Ritual Adat di Persimpangan, Modernisasi Bawa Dilema bagi Masyarakat Adat

Makassar (SN) – Festival Media 2025 yang digelar di Makassar menghadirkan diskusi bertajuk “Ritual dan Rasa: Reaksi Masyarakat Adat dengan Pangan dan Energi” yang menyoroti dampak modernisasi terhadap kehidupan masyarakat adat.
Diskusi ini menghadirkan Eko Rusdianto, Grantee Pulitzer Center, yang meneliti perubahan tradisi di Toraja, serta perwakilan dari Permata Bank yang memaparkan program pelestarian lingkungan.
Eko Rusdianto menjelaskan bagaimana simbolisme, pangan, dan ritual di Toraja perlahan berubah akibat modernisasi. Ia mencontohkan ukiran ayam pada Tongkonan yang sarat makna spiritual.

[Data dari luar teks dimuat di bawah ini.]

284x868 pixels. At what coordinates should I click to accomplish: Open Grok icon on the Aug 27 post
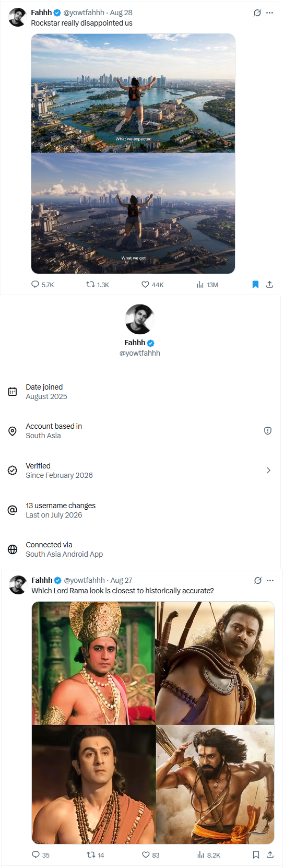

“Ukiran ayam di Tongkonan paling tinggi, ada yang menghadap ke barat sebagai perlambangan hubungan dengan Tuhan, sementara ayam koro menghadap ke timur sebagai perlambangan kehidupan. Lantas bagaimana modernisasi melihat hal itu?” ujarnya, Sabtu (13/9/2025).
Baca Juga : Fesmed AJI 2024 di Makassar: Seruan Lantang untuk Menjaga Demokrasi dan Kebebasan Pers
Selain itu, ia mengulas tradisi Bulu Londong atau adu ayam di Toraja yang dahulu digunakan sebagai hiburan dalam ritual kematian sekaligus media penyelesaian sengketa tanah tanpa kekerasan. Pemenang aduan menentukan pihak yang berhak, sementara ayam yang kalah kemudian dimakan bersama. Namun, tradisi ini mengalami pergeseran seiring masuknya ayam impor dari Filipina dan Peru.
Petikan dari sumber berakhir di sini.